Het Linnenweversgildepoortje

Vroege nijverheid

Tijd van regenten en vorsten

Als belangrijke handelsstad kende Kampen van oudsher veel handwerkslieden. Ambachtslieden voorzagen in de behoefte aan voedsel, kleding, schoeisel, gereedschappen of luxevoorwerpen. In de periode vóór 1578 zijn 56 verschillende beroepen getraceerd. De beroepen die betrekking hebben op de eerste levensbehoeften worden al in de oudst bewaard gebleven archiefstukken vermeld: bakker, molenaar, grutter, brouwer en kleermaker.

━━━━━━

OPDRACHTEN:
**a)** Geef de alinea uit het fragment die begint met "Als belangrijke handelsstad" beknopter weer, met behoud van de belangrijkste feiten.
**b)** Neem de regels uit de items letterlijk over. Begin bij de eerste regel van de items en stop na de regel met "point(254,17)". Laat de afbeeldingen weg.
Het fragment en de items staan los van elkaar.

GEGEVENS BIJ OPDRACHT:
━━━━━━

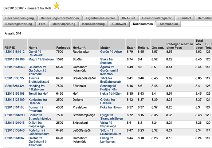This screenshot has height=148, width=212.
Task: Open FEIF-ID link IS2015181912
Action: (x=14, y=51)
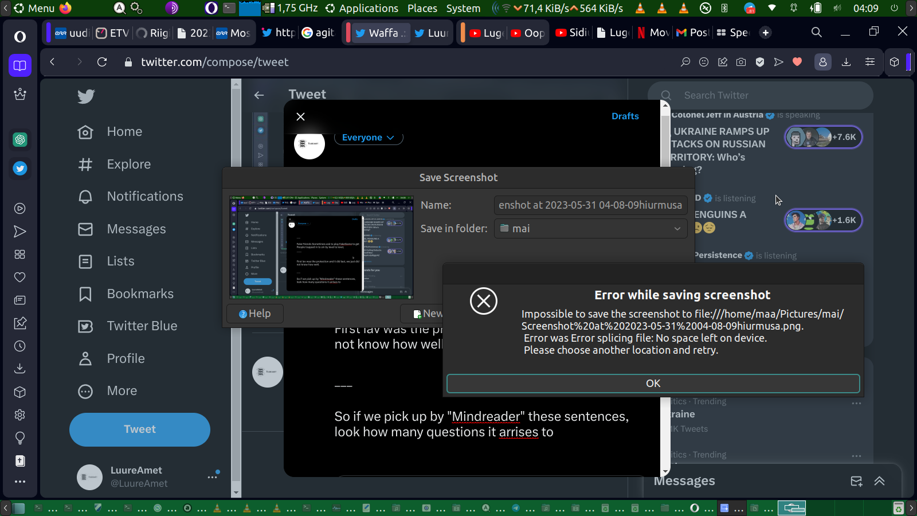The width and height of the screenshot is (917, 516).
Task: Open the Twitter bird logo home icon
Action: coord(86,96)
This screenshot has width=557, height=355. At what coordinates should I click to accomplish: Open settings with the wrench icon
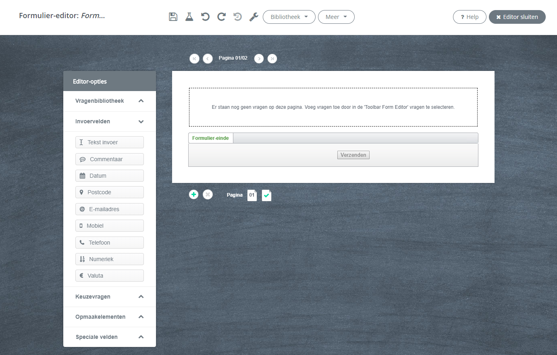point(254,17)
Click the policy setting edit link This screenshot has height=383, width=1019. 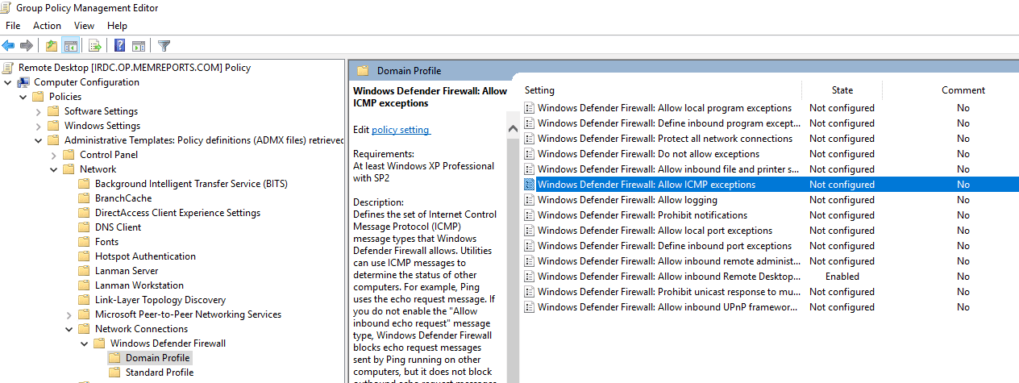[401, 130]
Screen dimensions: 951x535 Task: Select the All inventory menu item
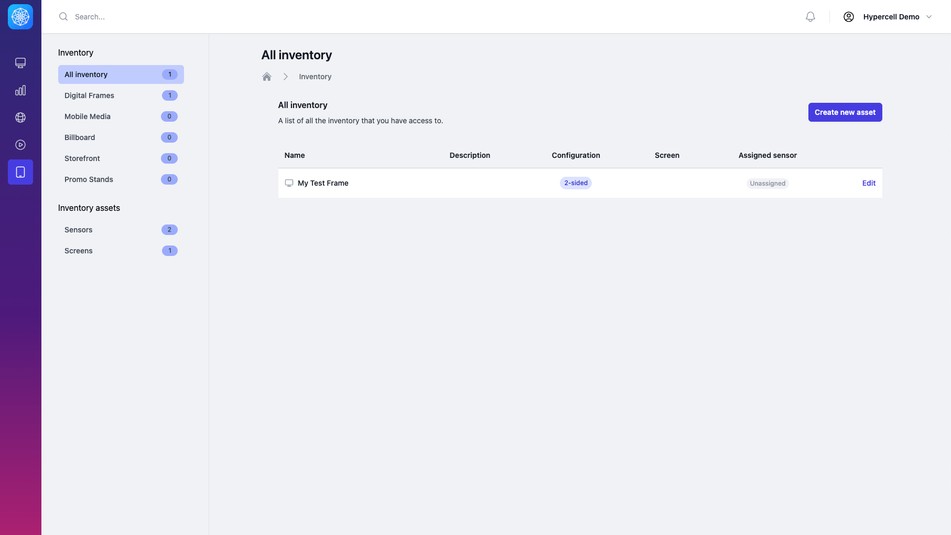tap(121, 74)
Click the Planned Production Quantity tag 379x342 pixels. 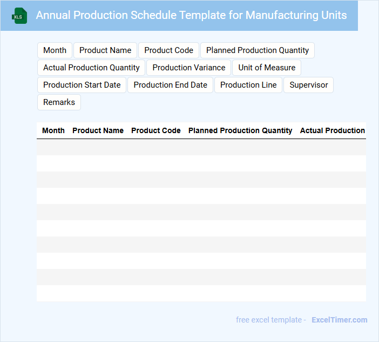(258, 50)
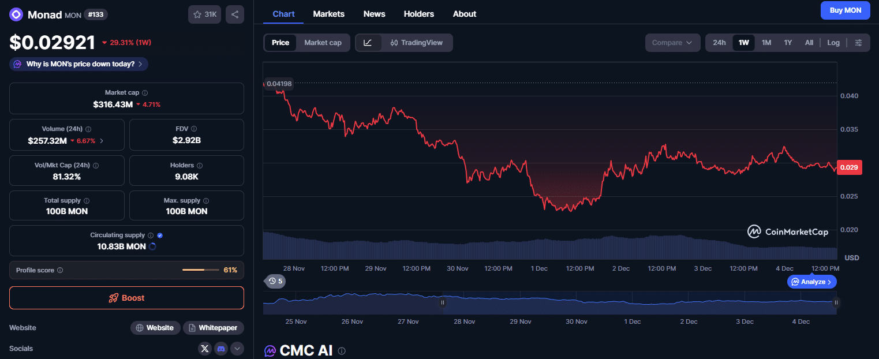The image size is (879, 359).
Task: Click the Boost button
Action: [126, 298]
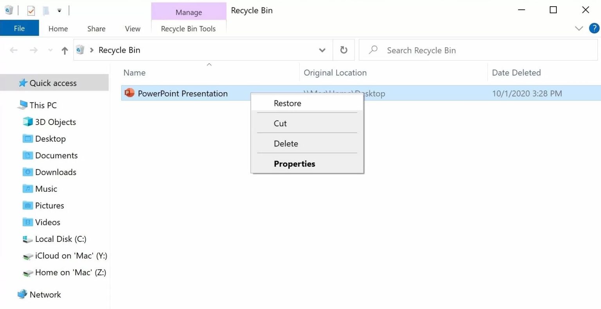Choose Delete from the context menu
The width and height of the screenshot is (601, 309).
286,143
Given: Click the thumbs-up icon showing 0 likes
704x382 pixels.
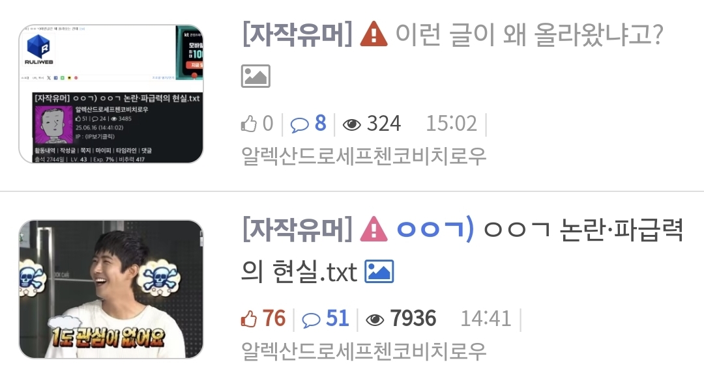Looking at the screenshot, I should tap(249, 124).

━━━━━━

ANTWOORDEN PER OPDRACHT:
**a)** Kampen had als handelsstad van oudsher veel ambachtslieden, die zorgden voor voedsel, kleding, schoeisel, gereedschap en luxevoorwerpen. Vóór 1578 zijn 56 verschillende beroepen bekend. De beroepen voor de eerste levensbehoeften, namelijk bakker, molenaar, grutter, brouwer en kleermaker, komen al voor in de oudste bewaarde archiefstukken.

**b)**
This screenshot has height=148, width=212.
Task: Open FEIF-ID link IS2015181912
Action: (x=14, y=51)
The width and height of the screenshot is (917, 516).
Task: Open the Twitter bird logo home icon
Action: coord(86,96)
This screenshot has width=557, height=355. At what coordinates should I click to accomplish: Open settings with the wrench icon
point(254,17)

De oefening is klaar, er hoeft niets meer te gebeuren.